Around Hat Headquarters, my most recent undertaking involved an exploration of the strata of random papers, files, books and other ephemera that have accreted on my desk and nearby environs. (Said ephemera has occasionally appeared on this blog.)
Cleaning and sorting offer the side benefit of finding stuff.
Like my United Federation of Planets Delegate name badge, which I wore when the then-Paramount’s Kings Dominion held a press event. George Takei, the original Star Trek’s Lt. Sulu, came on crutches. He joked, “I’ve learned a valuable lesson. Never try to kick a Klingon.” And we all laughed.
I wore it to the morning staff meeting.
But I also want to clean up some blog items, too. A few days ago, I posed the question: Richmond is sexy like [blank].

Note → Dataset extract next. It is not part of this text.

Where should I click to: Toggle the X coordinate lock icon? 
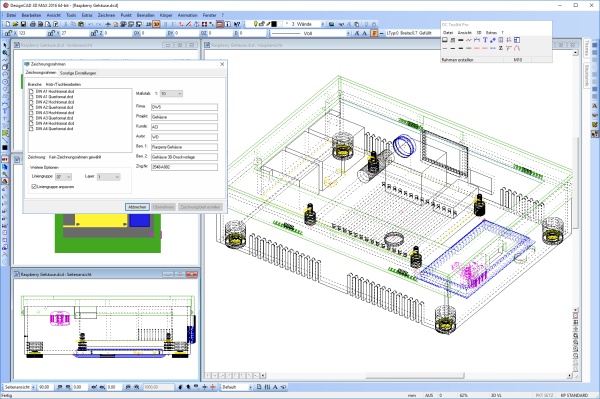tap(8, 34)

I offered random suggestions, leaning toward the nerdy. While not many responded directly to this post, when I offered the link on Facebook, I got several rather poetic descriptions:
"Honeysuckle." —Nicole Anderson Ellis
"sexy like a rockfish painted to look like a mermaid! ... sexy like a byrd theater goth girl! ... sexy like a summer dress at a porch party ... sexy like a mandolin." —Sceneone Richmond
"pimento cheese." —Shann Palmer
I’m not sure about the last one as metaphor, but I include it for balance, and in appreciation of Shann’s humor.
About that fire on the slope next to Hollywood Cemetery, that for a few minutes looked like Oregon Hill was a goner — for all the drama, it was, the Richmond Fire Department told me, a one-alarm blaze.

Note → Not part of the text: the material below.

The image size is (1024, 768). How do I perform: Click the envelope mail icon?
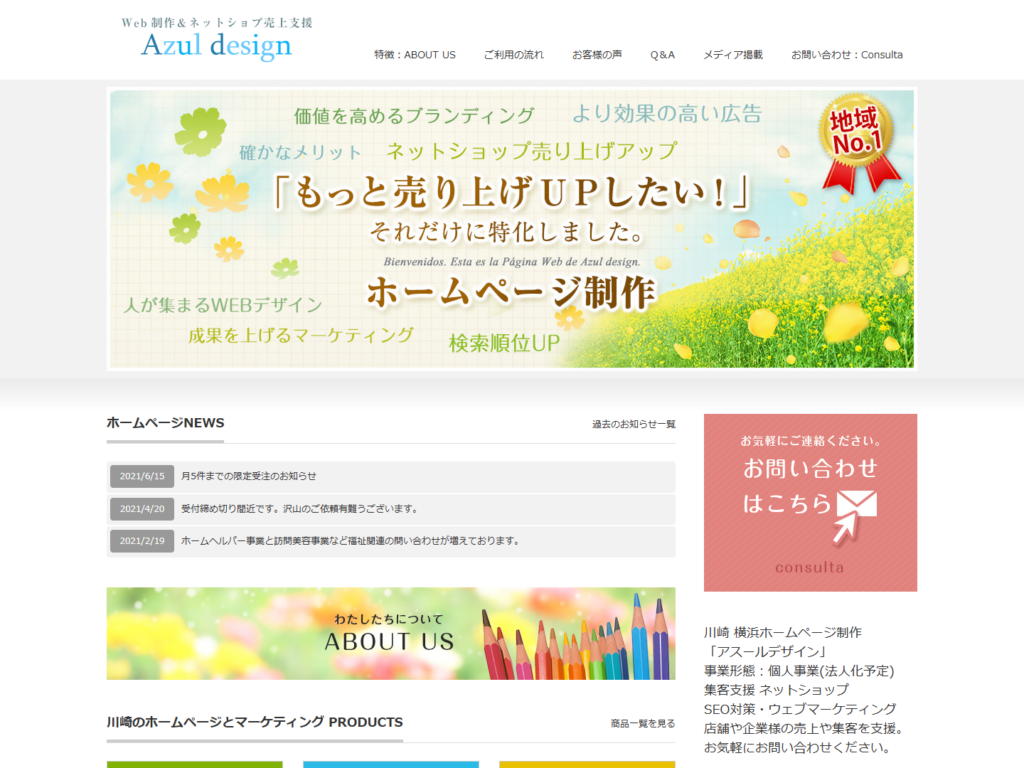[855, 506]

Finally, I’m compelled to mention the work of artist Charles McGill, whose “Baggage” exhibtion of 18 found and festooned golf bags came down this past weekend at Russell/Projects in Plant Zero. (They’ll go back up on or around May 13 in the gallery’s adjacent annex space, where they'll stay for the summer, and one of the bags, Raft of Katrina, will be on view for the Earthy Day show opening this weekend.) On the last day of the original run, McGill happened to be at the gallery, and I was fortunate to spend some time with him talking about his work.

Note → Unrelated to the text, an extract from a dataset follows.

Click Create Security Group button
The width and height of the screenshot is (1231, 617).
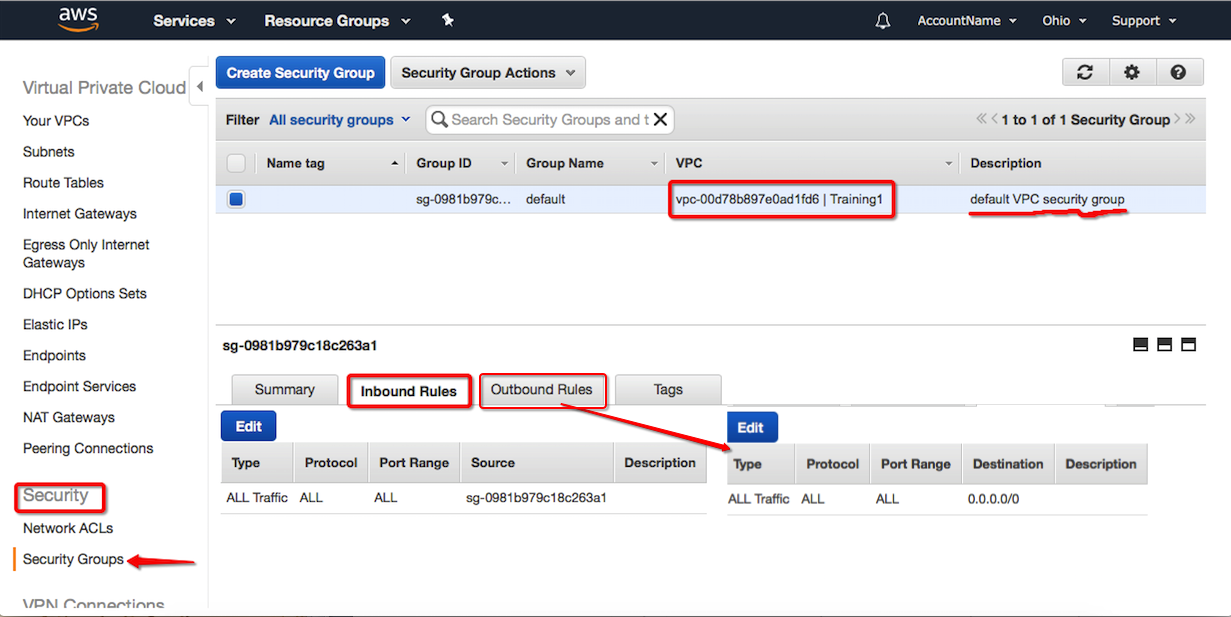300,73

The New York City-based, Maryland Institute College of Art-trained McGill in this work merges his personal enjoyment of golfing with questions of race and culture. The bags were found through eBay, cast-outs and yard sales. “People don’t really use them anymore,” McGill says. Using Google searches, he also generated random images that he then applied as collage, in crazy-quilt patterns, making each bag a text. He savors juxtapositions, and sometimes provocation — to make his audience think. To sit back and say, "Well, that’s interesting."
And a couple are prescient: TIGER, Tiger, tiger concerns Tiger Woods and his position in the worlds of sport and celebrity culture. Made in 2007, the piece’s title sounds like a shaking-the-head admonition, and the primary images of Tiger wiping a tear and bowing his head as though humbled are familiar now for different reasons.
Saga of Three Kings mashes together King Kong, Rodney King and Martin Luther King Jr. But for Once Upon a Time in a Land Far Away, Confederate generals are placed near images of minstrelsy and lynching.
McGill looked up “Southern generals” without knowing them, and then he incorporated them into the pastiche of imagery on one of the bags. And, well, I could name all of them and give little thumbnail sketches of their careers. Context is meaningful: Here, Joseph Reid Anderson, who managed Tredegar Iron Works, one of the largest Southern munitions plants, which Anderson saved from destruction during the Evacuation Fire. There, Fitzhugh Lee, Robert E.’s nephew, whose later ascendancy to governor of Virginia spelled the end of the political career of another former general, Billy Mahone. Mahone's somewhat opportunistic and somewhat racially inclusive Readjuster Party implemented real statewide reforms, but with its mismanagement and demise, Jim Crow came in with a century of undemocratic Democratic-machine politics. I've often wondered how it could've been different.
“Wow,” McGill amusedly exclaimed following my martial musings. Then he indicated a disturbing and familiar lynching photograph, “Bet you don’t know his name.” I shook my head. “No, sadly, I don’t.”
Seeing these bags in Richmond is different than in a gallery in Chelsea.
If you go, be advised: Some of the images may not be suitable for youngsters.